Boltz-2 provides GPU-accelerated, structure- and affinity-aware protein–ligand cofolding. Given a protein sequence (FASTA) and small-molecule SMILES, it predicts 3D complex poses plus binding likelihood and a continuous affinity value (IC50‑like), with confidence metrics (ipTM/PAE). The model supports method conditioning (X‑ray/NMR/MD), multi-chain template integration, and distance/pocket constraints with optional steering. Inference runs in ≈20 s/ligand on A100/H100 GPUs and approaches FEP accuracy on public benchmarks while being >1000× faster. Use cases include virtual screening, hit discovery, and hit‑to‑lead ranking.
Predict¶
Description of what this endpoint does
- POST /api/v3/boltz2/predict/¶
Predict endpoint for Boltz-2.
- Request Headers:
Content-Type – application/json
Authorization – Token YOUR_API_KEY
Request
params (object, required) — Configuration parameters:
recycling_steps (integer, default: 3, range: 1–10) — Number of recycling iterations
sampling_steps (integer, default: 20, range: 1–200) — Main diffusion sampling steps
diffusion_samples (integer, default: 1, range: 1–10) — Number of generated structure samples
step_scale (float, default: 1.638, range: 0.1–10.0) — Diffusion schedule scaling factor
seed (integer, default: 42, optional) — Random seed
potentials (boolean, default: true) — Enables physicality steering potentials
include (array of strings, default: []) — Extra outputs: “pae”, “pde”, “plddt”, “embeddings”
max_msa_seqs (integer, default: 8192, range: 1–32768) — Maximum MSA sequences
subsample_msa (boolean, default: false) — Whether to subsample MSA
num_subsampled_msa (integer, default: 1024, range: 1–8192) — Number of MSA sequences if subsampling
affinity_mw_correction (boolean, default: false) — Applies molecular weight correction to affinity
sampling_steps_affinity (integer, default: 200, range: 1–200) — Diffusion steps for affinity scoring
diffusion_samples_affinity (integer, default: 5, range: 1–50) — Number of affinity samples
affinity (object, optional) — Binder specification:
binder (string, required) — Chain ID corresponding to the binding molecule
items (array of objects, min length: 1, max length: 1) — Input data:
molecules (array of objects, min length: 1) — Entities:
id (string or array of strings, required) — Unique chain labels
type (string, one of: “protein”, “dna”, “rna”, “ligand”) — Entity type
sequence (string, required if type≠”ligand”) — Sequence of polymer entity
smiles (string, required if type=”ligand”, optional otherwise) — Ligand SMILES
ccd (string, required if type=”ligand”, optional otherwise) — RCSB CCD ID
alignment (object, optional) — Protein alignment data by database:
mgnify (string, optional)
small_bfd (string, optional)
uniref90 (string, optional)
modifications (array of objects, optional) — Polymer modifications:
position (integer, required) — Residue index
ccd (string, required) — Modification CCD ID
cyclic (boolean, default: false) — Whether polymer is cyclic
constraints (array of objects, optional) — Structural constraints:
bond (object, optional) — Covalent bond constraint:
atom1 (array, required) — [chain_id, residue_index_or_atom, …]
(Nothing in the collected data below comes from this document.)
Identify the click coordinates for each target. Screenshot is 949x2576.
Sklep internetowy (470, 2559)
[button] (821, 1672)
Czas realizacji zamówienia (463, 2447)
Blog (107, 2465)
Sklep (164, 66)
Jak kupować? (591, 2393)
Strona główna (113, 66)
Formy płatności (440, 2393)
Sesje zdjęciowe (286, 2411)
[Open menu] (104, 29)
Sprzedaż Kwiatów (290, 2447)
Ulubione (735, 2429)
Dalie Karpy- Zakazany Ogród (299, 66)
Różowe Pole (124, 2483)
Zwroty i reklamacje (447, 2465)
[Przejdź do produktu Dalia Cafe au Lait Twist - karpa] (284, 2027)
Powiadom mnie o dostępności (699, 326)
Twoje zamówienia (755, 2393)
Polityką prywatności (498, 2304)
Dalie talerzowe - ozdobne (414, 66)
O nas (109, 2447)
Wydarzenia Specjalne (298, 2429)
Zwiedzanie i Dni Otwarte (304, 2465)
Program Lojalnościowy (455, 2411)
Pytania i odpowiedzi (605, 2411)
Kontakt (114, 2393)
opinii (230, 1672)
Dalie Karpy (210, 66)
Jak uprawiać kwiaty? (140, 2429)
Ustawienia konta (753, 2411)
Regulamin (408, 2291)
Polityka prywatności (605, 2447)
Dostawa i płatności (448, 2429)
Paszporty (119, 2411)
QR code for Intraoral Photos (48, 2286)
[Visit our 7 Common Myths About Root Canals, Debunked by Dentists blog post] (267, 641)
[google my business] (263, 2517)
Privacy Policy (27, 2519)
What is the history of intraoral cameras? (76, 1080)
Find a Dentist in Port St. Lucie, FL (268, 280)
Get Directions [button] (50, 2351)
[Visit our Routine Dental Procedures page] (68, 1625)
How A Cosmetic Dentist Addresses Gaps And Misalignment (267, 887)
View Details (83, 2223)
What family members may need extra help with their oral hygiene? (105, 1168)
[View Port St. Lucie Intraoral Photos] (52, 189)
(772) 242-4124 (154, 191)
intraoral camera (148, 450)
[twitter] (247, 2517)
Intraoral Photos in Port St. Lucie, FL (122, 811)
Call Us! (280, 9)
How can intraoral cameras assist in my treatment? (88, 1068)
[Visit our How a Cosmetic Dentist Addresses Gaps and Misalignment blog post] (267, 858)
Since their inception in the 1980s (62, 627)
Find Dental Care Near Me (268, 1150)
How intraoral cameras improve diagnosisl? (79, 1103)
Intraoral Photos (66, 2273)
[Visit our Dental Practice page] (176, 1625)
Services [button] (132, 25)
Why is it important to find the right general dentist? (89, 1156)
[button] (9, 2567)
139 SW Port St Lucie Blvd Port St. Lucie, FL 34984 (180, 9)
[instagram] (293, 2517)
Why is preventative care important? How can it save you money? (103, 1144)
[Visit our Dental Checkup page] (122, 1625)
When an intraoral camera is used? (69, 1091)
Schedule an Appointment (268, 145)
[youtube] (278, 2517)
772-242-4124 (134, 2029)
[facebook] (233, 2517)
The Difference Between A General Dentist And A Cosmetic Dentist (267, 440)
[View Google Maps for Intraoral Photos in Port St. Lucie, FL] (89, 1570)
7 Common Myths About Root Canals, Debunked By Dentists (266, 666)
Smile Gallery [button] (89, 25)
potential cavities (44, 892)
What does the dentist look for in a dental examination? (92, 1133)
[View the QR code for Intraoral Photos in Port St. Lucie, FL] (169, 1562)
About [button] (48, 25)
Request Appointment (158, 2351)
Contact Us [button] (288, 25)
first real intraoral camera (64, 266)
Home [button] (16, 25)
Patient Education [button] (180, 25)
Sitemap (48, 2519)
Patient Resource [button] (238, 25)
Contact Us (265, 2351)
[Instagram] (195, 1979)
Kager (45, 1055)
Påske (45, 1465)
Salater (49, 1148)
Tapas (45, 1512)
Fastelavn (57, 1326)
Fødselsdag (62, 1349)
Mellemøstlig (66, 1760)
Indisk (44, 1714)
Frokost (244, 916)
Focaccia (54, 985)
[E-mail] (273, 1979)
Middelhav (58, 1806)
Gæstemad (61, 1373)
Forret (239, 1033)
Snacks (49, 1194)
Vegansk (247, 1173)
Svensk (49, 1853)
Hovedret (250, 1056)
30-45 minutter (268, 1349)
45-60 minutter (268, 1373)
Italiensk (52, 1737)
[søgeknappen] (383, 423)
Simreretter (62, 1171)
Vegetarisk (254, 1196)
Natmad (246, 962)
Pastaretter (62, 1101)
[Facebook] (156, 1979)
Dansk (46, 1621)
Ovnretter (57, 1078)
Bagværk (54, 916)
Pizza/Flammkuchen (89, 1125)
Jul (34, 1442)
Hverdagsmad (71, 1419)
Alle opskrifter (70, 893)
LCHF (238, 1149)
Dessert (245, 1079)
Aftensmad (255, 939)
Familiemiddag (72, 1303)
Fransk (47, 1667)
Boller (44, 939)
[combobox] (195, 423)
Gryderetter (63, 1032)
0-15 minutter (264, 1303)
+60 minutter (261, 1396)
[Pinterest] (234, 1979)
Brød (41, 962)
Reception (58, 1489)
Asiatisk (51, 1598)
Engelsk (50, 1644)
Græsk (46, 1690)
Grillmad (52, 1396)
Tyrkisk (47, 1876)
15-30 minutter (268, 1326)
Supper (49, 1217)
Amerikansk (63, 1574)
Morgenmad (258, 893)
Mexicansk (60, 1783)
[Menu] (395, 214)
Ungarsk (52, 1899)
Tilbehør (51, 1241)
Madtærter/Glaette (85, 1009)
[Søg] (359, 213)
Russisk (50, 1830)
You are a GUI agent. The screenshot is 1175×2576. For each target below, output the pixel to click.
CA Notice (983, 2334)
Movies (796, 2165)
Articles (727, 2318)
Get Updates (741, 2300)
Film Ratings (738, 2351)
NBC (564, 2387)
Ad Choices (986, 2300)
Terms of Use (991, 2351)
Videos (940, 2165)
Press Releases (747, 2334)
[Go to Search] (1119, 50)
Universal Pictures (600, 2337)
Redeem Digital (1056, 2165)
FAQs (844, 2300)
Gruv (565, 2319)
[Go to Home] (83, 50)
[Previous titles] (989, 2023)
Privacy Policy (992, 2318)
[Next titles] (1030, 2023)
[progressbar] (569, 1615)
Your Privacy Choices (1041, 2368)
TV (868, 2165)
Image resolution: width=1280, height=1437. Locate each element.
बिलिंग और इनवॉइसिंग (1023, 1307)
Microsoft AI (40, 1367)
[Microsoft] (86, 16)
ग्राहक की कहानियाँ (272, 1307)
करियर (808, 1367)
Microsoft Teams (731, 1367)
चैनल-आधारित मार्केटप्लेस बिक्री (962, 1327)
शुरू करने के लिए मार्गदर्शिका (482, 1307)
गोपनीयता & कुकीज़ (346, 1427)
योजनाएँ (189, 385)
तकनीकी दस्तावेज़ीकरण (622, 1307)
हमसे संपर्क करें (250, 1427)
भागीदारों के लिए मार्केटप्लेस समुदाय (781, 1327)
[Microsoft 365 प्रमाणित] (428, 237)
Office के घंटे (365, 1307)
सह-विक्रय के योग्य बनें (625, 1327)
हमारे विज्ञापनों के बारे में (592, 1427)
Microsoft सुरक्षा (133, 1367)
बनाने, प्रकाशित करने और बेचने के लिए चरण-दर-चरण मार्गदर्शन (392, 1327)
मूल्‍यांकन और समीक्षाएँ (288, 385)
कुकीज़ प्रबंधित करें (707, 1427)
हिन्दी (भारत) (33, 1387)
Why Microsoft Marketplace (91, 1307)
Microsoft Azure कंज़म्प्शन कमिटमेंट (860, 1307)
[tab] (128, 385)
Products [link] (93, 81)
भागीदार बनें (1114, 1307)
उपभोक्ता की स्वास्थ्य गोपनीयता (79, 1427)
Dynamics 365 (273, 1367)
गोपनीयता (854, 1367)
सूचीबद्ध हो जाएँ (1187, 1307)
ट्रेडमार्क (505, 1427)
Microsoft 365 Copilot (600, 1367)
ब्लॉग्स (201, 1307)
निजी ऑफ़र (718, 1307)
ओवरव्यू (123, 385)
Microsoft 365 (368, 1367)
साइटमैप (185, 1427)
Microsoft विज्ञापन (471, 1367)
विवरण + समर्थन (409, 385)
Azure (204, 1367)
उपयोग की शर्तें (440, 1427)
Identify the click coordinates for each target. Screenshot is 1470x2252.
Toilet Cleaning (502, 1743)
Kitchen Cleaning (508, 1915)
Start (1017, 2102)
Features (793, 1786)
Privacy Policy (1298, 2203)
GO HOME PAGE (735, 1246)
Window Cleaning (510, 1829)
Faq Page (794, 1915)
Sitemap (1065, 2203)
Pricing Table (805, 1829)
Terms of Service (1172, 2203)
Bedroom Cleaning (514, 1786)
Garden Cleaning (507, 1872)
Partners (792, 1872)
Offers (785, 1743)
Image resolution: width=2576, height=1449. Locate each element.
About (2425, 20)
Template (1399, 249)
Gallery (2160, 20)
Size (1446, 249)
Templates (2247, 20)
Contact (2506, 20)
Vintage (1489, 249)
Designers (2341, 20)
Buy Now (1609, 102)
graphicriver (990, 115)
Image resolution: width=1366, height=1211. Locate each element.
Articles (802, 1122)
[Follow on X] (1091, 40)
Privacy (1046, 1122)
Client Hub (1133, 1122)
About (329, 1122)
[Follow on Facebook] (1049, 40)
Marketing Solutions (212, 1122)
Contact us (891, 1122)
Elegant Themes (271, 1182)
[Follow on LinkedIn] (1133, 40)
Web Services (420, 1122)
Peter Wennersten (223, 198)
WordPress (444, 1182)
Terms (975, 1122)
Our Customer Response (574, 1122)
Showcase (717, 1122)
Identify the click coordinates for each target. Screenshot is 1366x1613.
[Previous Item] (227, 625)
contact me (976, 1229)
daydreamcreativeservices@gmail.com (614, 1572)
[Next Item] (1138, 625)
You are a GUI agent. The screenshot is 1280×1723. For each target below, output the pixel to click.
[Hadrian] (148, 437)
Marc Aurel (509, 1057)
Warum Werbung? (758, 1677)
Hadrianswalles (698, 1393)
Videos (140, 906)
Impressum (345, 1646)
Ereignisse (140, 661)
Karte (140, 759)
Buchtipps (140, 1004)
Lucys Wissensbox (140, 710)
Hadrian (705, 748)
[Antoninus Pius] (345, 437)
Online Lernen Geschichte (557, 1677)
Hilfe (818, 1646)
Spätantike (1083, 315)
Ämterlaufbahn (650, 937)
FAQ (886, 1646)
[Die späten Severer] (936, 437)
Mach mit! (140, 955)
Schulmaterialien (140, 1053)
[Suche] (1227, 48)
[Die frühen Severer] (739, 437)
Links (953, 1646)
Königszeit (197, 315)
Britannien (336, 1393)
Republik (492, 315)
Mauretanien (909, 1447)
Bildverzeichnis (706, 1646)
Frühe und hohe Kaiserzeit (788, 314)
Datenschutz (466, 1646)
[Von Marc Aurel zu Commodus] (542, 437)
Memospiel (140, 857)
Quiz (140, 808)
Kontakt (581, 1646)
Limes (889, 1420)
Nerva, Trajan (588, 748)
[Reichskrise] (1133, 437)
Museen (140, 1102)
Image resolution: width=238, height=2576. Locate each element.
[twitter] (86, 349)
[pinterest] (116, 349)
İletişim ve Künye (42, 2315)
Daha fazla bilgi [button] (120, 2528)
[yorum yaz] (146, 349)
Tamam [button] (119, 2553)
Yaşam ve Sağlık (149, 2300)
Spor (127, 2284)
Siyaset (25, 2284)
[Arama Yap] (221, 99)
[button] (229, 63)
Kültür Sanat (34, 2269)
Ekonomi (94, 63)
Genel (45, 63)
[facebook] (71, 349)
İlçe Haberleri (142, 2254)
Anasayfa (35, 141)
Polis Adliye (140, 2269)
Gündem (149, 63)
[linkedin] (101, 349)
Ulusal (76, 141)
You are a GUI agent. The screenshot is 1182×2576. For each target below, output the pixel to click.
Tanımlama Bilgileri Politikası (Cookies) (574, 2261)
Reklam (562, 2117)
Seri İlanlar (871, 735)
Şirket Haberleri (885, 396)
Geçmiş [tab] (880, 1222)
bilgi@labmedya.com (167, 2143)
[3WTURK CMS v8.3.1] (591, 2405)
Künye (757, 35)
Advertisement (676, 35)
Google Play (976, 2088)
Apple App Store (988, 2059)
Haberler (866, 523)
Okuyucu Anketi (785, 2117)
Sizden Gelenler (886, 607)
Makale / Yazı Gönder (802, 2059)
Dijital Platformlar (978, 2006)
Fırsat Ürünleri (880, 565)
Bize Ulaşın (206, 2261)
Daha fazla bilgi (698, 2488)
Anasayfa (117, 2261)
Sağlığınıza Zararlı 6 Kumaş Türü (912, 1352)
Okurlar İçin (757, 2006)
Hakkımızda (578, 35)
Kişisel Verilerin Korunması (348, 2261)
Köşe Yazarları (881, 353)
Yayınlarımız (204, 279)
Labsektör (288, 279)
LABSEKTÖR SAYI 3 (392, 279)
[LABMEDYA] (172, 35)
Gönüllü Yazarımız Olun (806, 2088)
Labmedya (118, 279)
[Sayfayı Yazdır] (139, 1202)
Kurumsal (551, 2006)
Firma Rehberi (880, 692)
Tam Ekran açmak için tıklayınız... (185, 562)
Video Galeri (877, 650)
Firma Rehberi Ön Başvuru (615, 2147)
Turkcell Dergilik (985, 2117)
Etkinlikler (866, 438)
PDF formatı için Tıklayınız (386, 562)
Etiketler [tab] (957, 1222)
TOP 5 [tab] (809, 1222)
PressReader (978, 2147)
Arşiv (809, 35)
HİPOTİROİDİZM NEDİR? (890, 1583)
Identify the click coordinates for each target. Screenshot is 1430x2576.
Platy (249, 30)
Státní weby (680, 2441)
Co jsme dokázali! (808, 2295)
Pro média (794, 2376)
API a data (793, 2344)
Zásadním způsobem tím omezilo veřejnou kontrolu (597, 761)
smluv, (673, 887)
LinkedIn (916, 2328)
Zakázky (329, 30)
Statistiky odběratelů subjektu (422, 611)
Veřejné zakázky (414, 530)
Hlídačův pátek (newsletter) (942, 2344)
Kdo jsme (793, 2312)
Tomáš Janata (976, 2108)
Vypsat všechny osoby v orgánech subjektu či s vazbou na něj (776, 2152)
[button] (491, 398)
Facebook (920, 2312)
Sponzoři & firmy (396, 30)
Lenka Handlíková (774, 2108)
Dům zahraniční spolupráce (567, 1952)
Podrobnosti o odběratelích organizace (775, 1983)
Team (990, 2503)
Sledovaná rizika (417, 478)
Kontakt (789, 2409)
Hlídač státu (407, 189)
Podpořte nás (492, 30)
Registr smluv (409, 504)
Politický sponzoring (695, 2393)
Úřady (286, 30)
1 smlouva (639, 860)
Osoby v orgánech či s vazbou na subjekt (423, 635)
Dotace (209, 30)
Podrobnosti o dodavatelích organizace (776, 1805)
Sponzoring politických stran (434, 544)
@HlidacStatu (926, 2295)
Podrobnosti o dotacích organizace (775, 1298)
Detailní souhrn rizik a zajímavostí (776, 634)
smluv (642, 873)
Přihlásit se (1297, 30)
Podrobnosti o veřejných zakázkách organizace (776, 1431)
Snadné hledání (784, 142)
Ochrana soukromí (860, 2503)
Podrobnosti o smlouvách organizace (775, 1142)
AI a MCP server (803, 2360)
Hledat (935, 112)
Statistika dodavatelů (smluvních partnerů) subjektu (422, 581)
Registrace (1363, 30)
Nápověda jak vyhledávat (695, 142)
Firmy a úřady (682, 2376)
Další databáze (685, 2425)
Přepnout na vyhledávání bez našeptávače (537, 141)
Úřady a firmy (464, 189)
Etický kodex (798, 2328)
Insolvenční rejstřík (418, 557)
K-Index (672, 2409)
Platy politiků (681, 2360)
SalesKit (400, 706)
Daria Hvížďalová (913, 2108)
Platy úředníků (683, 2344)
atom2 (array, required) — [chain_id, residue_index_or_atom, …]
pocket (object, optional) — Pocket constraint:
binder (string, required) — Chain binding to pocket
contacts (array of arrays, required) — [[chain_id, residue_index_or_atom], …]
max_distance (float, optional) — Upper distance limit in angstroms
contact (object, optional) — Contact constraint:
token1 (array, required) — [chain_id, residue_index_or_atom, …]
token2 (array, required) — [chain_id, residue_index_or_atom, …]
max_distance (float, required) — Maximum distance in angstroms
templates (array of objects, optional) — Template structures:
cif (string, required) — Template structure in CIF format
chain_id (string or array of strings, optional) — Chain(s) mapped to template
template_id (string or array of strings, optional) — Template name or ID
Example request:
- Status Codes:
200 OK – Successful response
400 Bad Request – Invalid input
500 Internal Server Error – Internal server error
Response
results (array of objects) — One result per input item, in the order requested:
cif (string) — Predicted 3D structure in mmCIF format
plddt (array of float, size: [num_tokens], range: 0..100, optional) — Per-token predicted LDDT values
pae (array of float, size: [num_tokens, num_tokens], optional) — Pairwise predicted aligned error matrix
pde (array of float, size: [num_tokens, num_tokens], optional) — Pairwise predicted distance error matrix
embeddings (object, optional) — Computed representations
s (array of float, shape: [num_tokens, embedding_dim]) — Single-token embeddings
z (array of float, shape: [num_tokens, num_tokens, embedding_dim]) — Pairwise embeddings
confidence (object) — Confidence metrics
confidence_score (float) — Overall confidence (0..1)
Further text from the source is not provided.